Se puede afirmar aún, en pocas palabras, que a partir de la misión del Hijo de Dios y de la sucesión apostólica hay en la Iglesia ministros enviados a prestar un servicio, en primer lugar a Cristo, único Señor, con el objetivo de dar a los hombres su salvación.

De lo que hemos dicho y de los testimonios patrísticos en particular de san Clemente Romano, de san Ireneo de Lyon, de san Ignacio de Antioquía y de Tertuliano (que se encuentran sintetizados en LG 20), se desprende que los sucesores «junto con los presbíteros y diáconos, recibieron el ministerio de la comunidad para presidir sobre la grey en nombre de Dios como pastores, como maestros de doctrina, sacerdotes del culto sagrado y ministros dotados de autoridad» (LG 20).
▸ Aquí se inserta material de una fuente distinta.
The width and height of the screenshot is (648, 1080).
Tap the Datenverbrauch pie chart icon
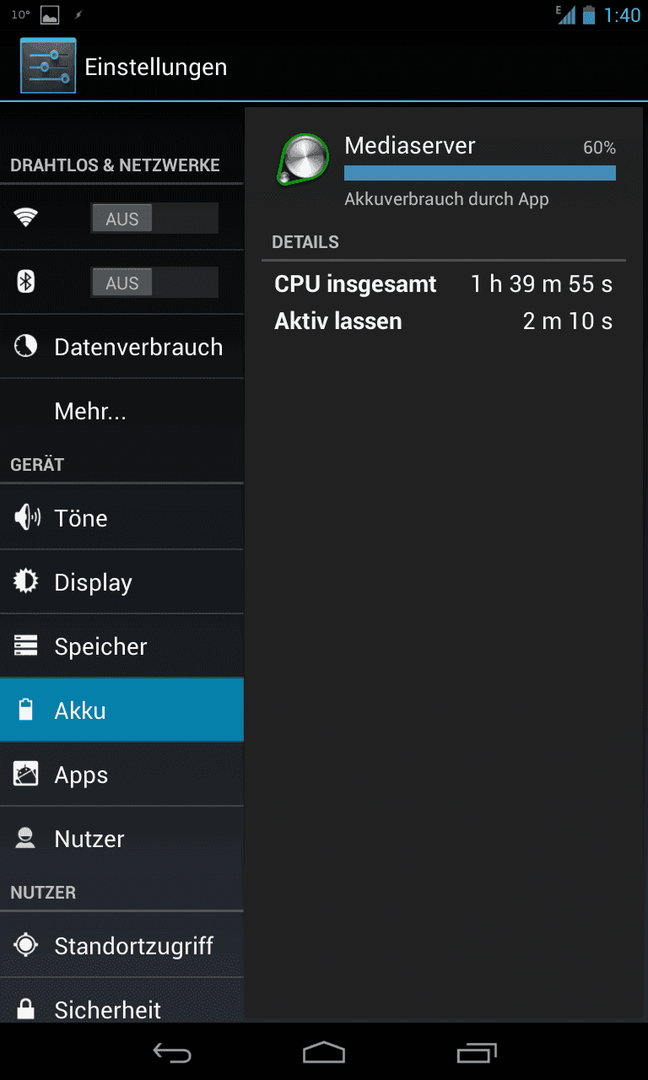coord(26,346)
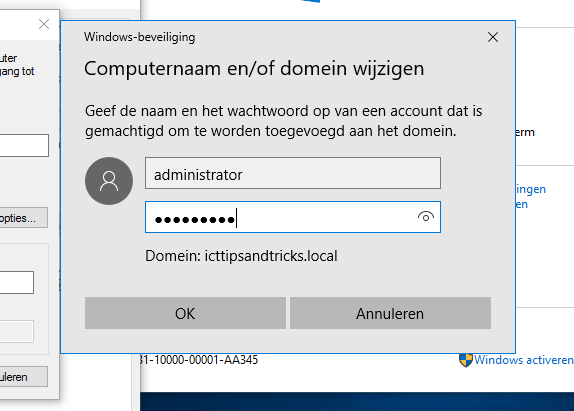Click the Annuleren button in security dialog
The image size is (574, 411).
pos(390,313)
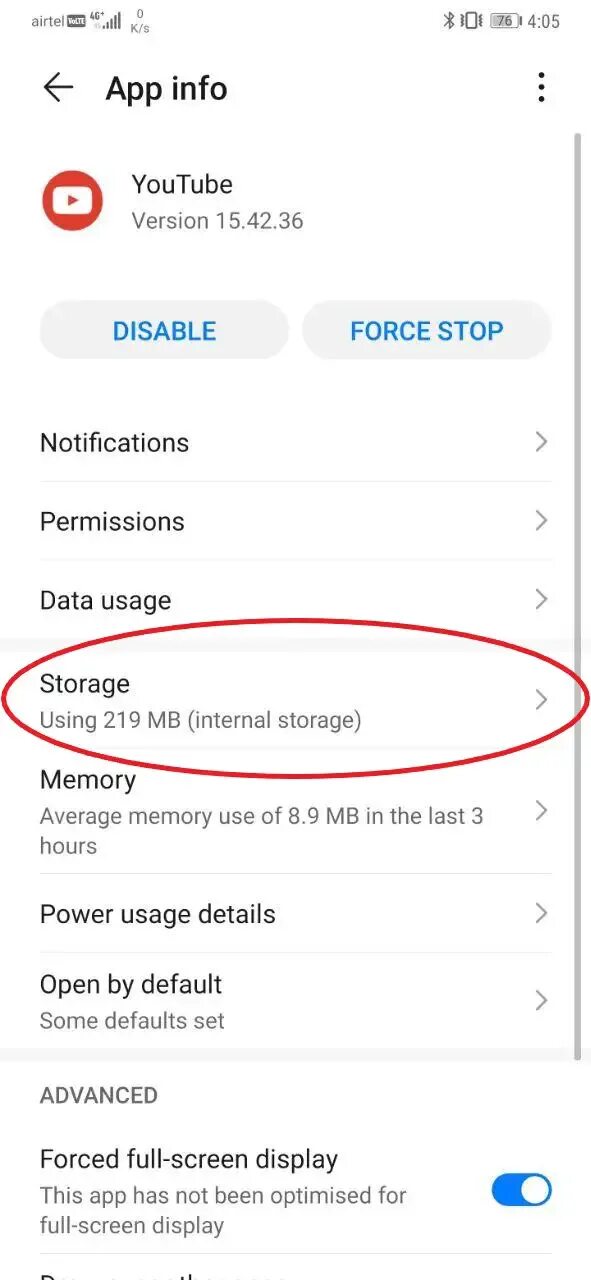Tap the Version 15.42.36 text

click(217, 221)
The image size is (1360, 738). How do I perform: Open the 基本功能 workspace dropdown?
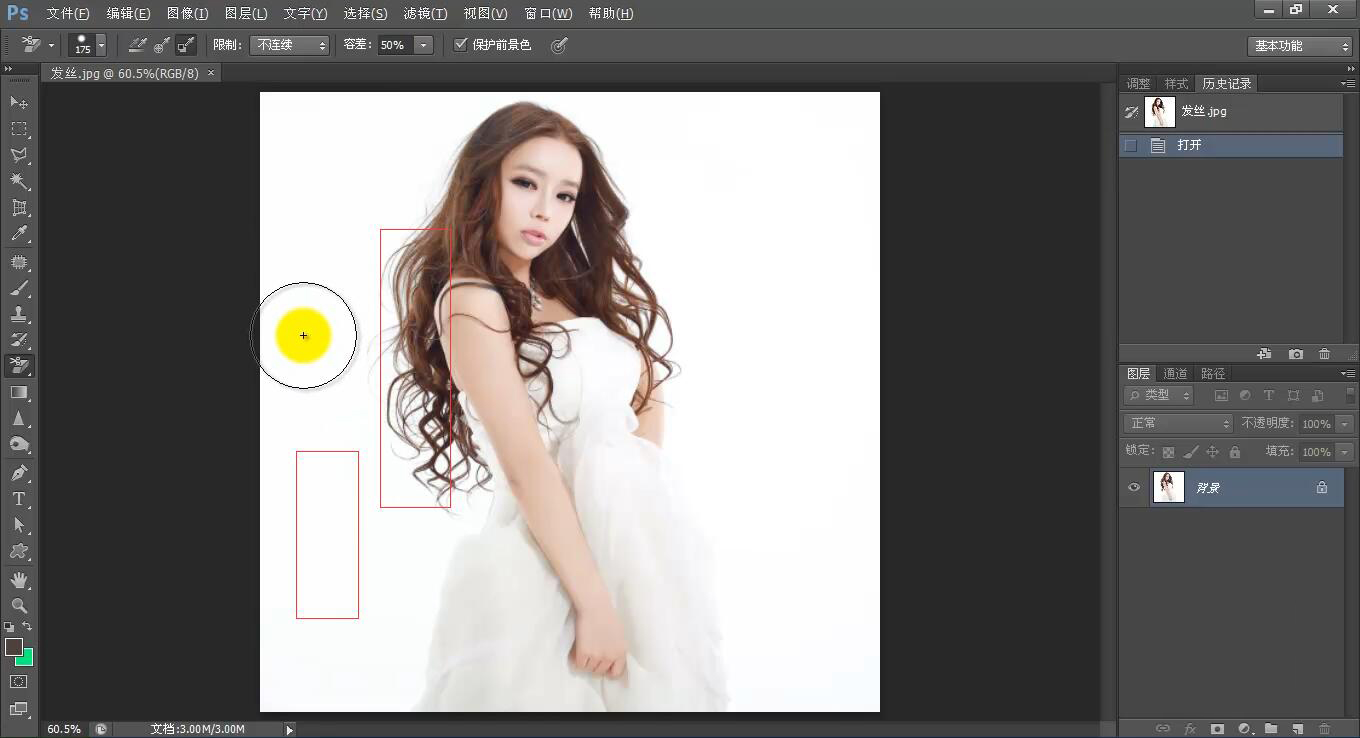point(1299,46)
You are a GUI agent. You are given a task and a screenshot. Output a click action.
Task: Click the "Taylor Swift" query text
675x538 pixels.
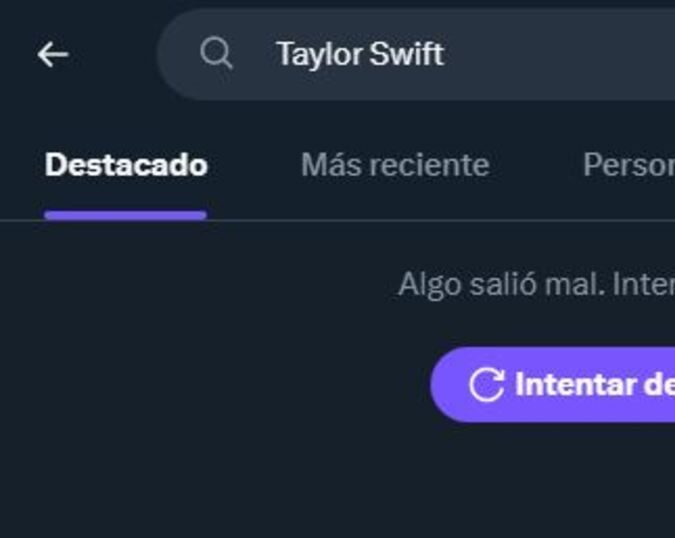click(360, 54)
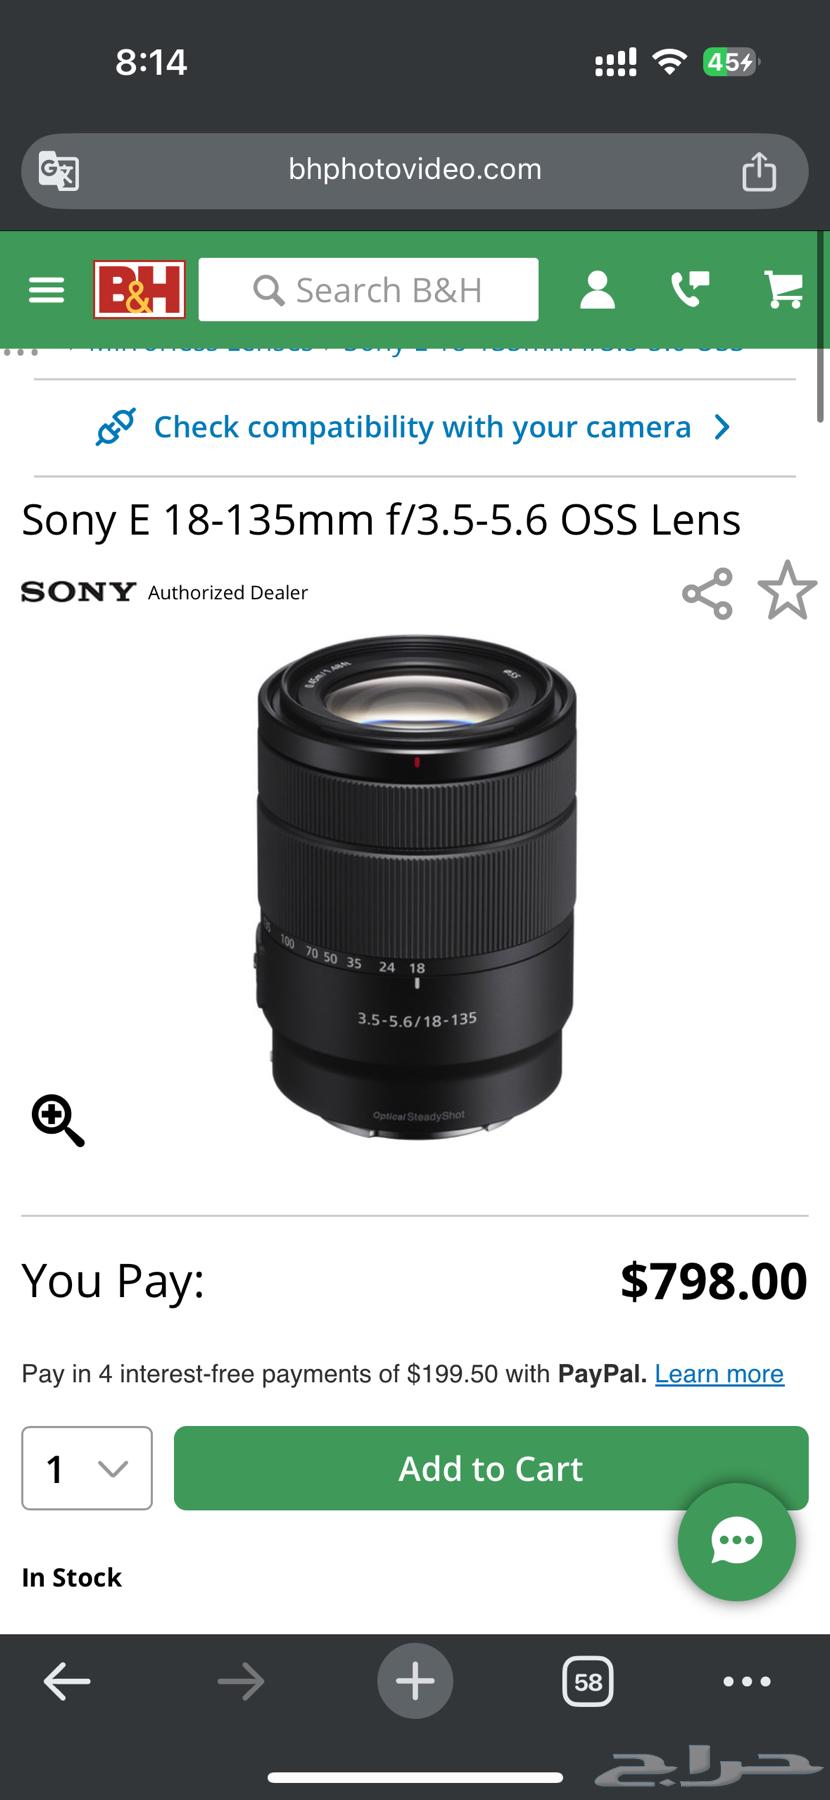The image size is (830, 1800).
Task: Open the user account icon
Action: tap(597, 290)
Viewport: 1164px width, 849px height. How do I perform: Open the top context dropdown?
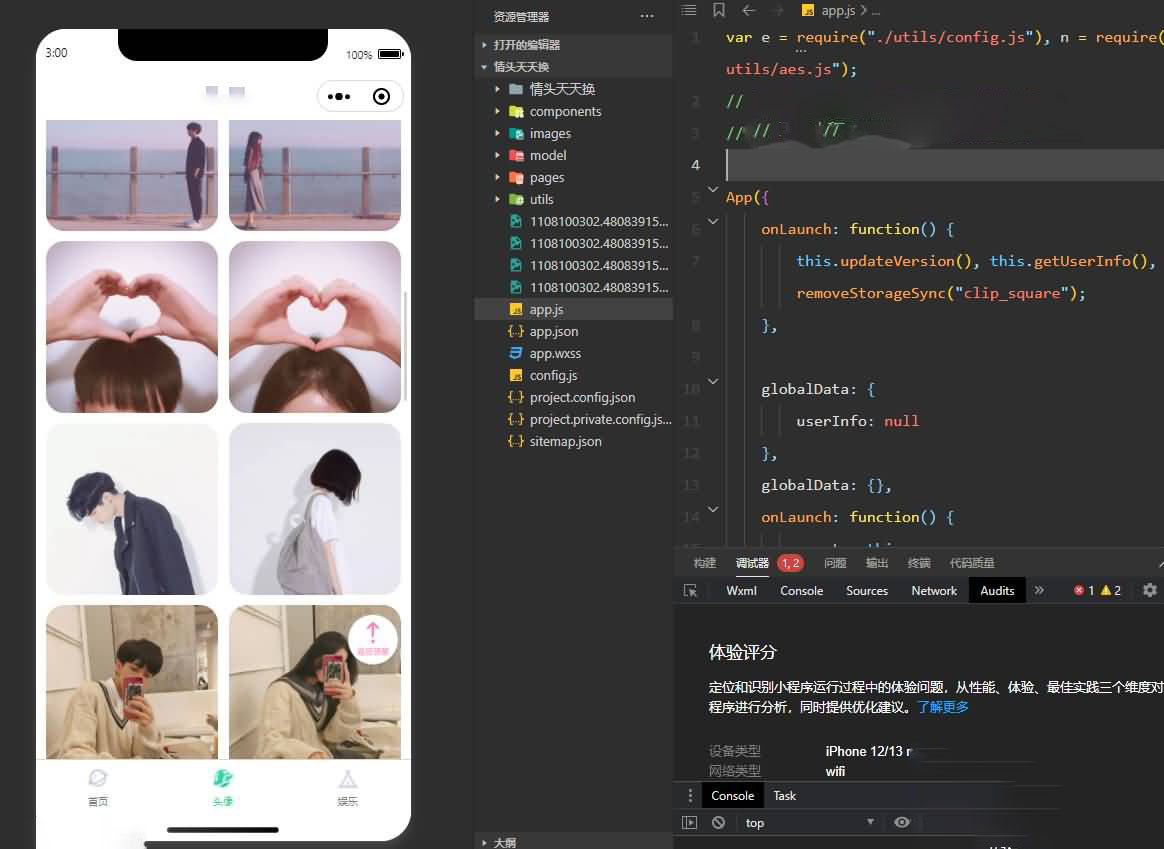809,823
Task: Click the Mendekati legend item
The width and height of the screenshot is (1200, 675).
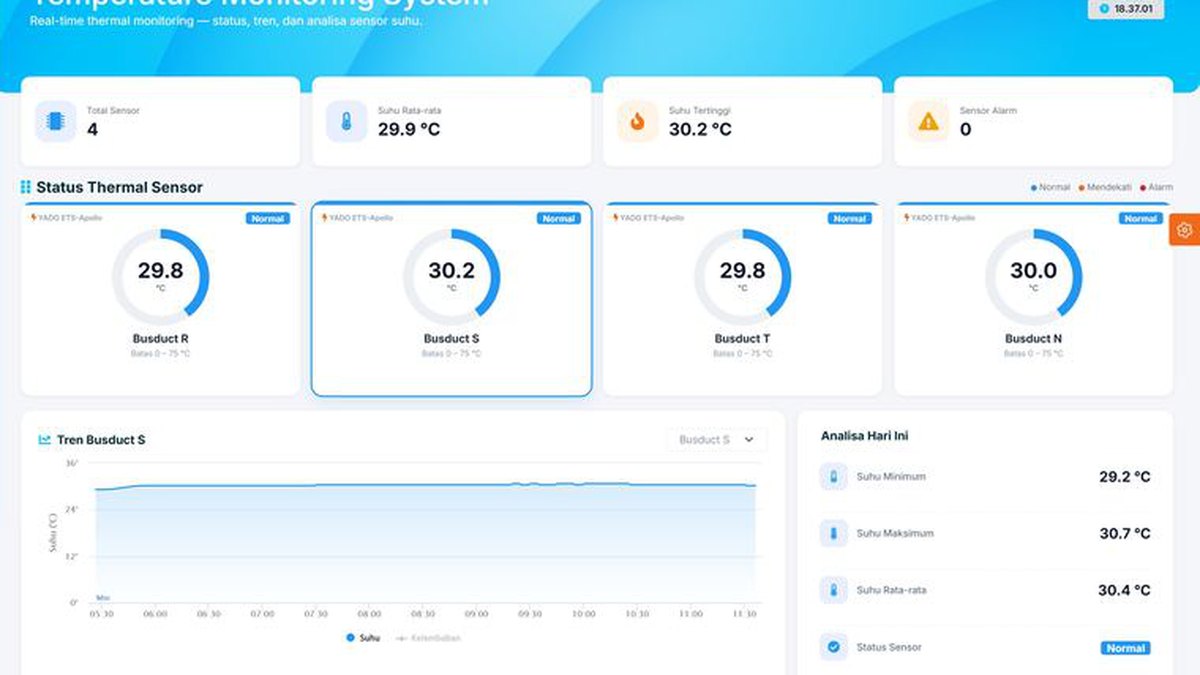Action: pos(1105,187)
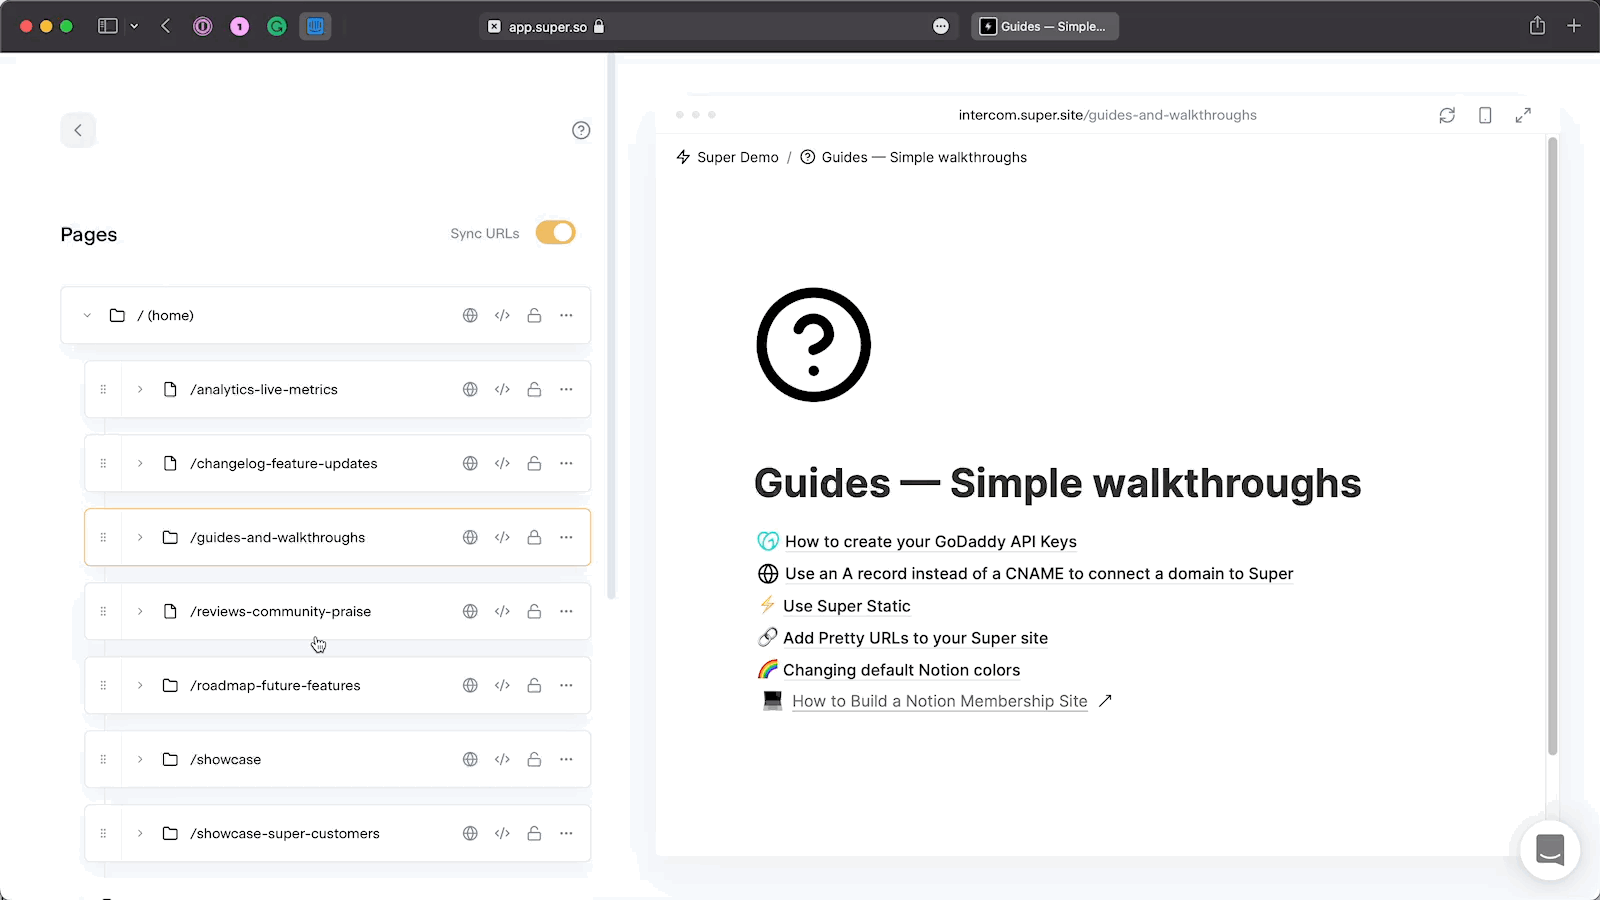Expand the /roadmap-future-features folder

140,686
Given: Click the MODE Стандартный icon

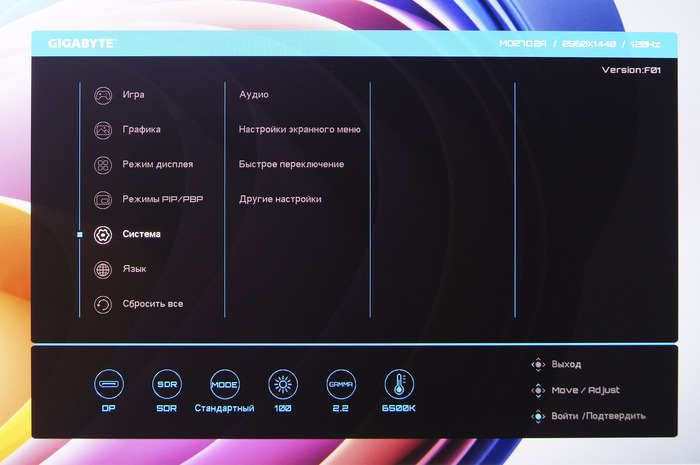Looking at the screenshot, I should click(x=224, y=384).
Ahora tenemos que exponer cómo proclama la carta a los Hebreos que en la persona de Cristo Jesús ha encontrado su cumplimiento y compleción el antiguo sacerdocio: Jesucristo es el sumo sacerdote que se ha ofrecido a sí mismo por nosotros como sacrificio al Padre. Él, el Señor, el Enviado, el ministro del Padre, pastor y obispo de nuestras almas (cfr. 1 P 2, 25), es el sumo sacerdote para siempre. Y esta fe no supone un retorno injustificado y deplorable a los elementos ritualistas del A.T., sino que expresa de una manera clara y profunda el significado de la encarnación del Hijo y el don de la vida divina al hombre. Veremos aún cómo habiendo atribuido ya en N.T. a los bautizados y confirmados la dignidad sacerdotal, de lo que hemos hablado ya en la parte correspondiente a estos sacramentos, el sacerdocio es atribuido de una forma esencialmente distinta a aquellos que reciben el sacramento del orden; por tanto, consideraremos la existencia y la naturaleza del sacerdocio ministerial.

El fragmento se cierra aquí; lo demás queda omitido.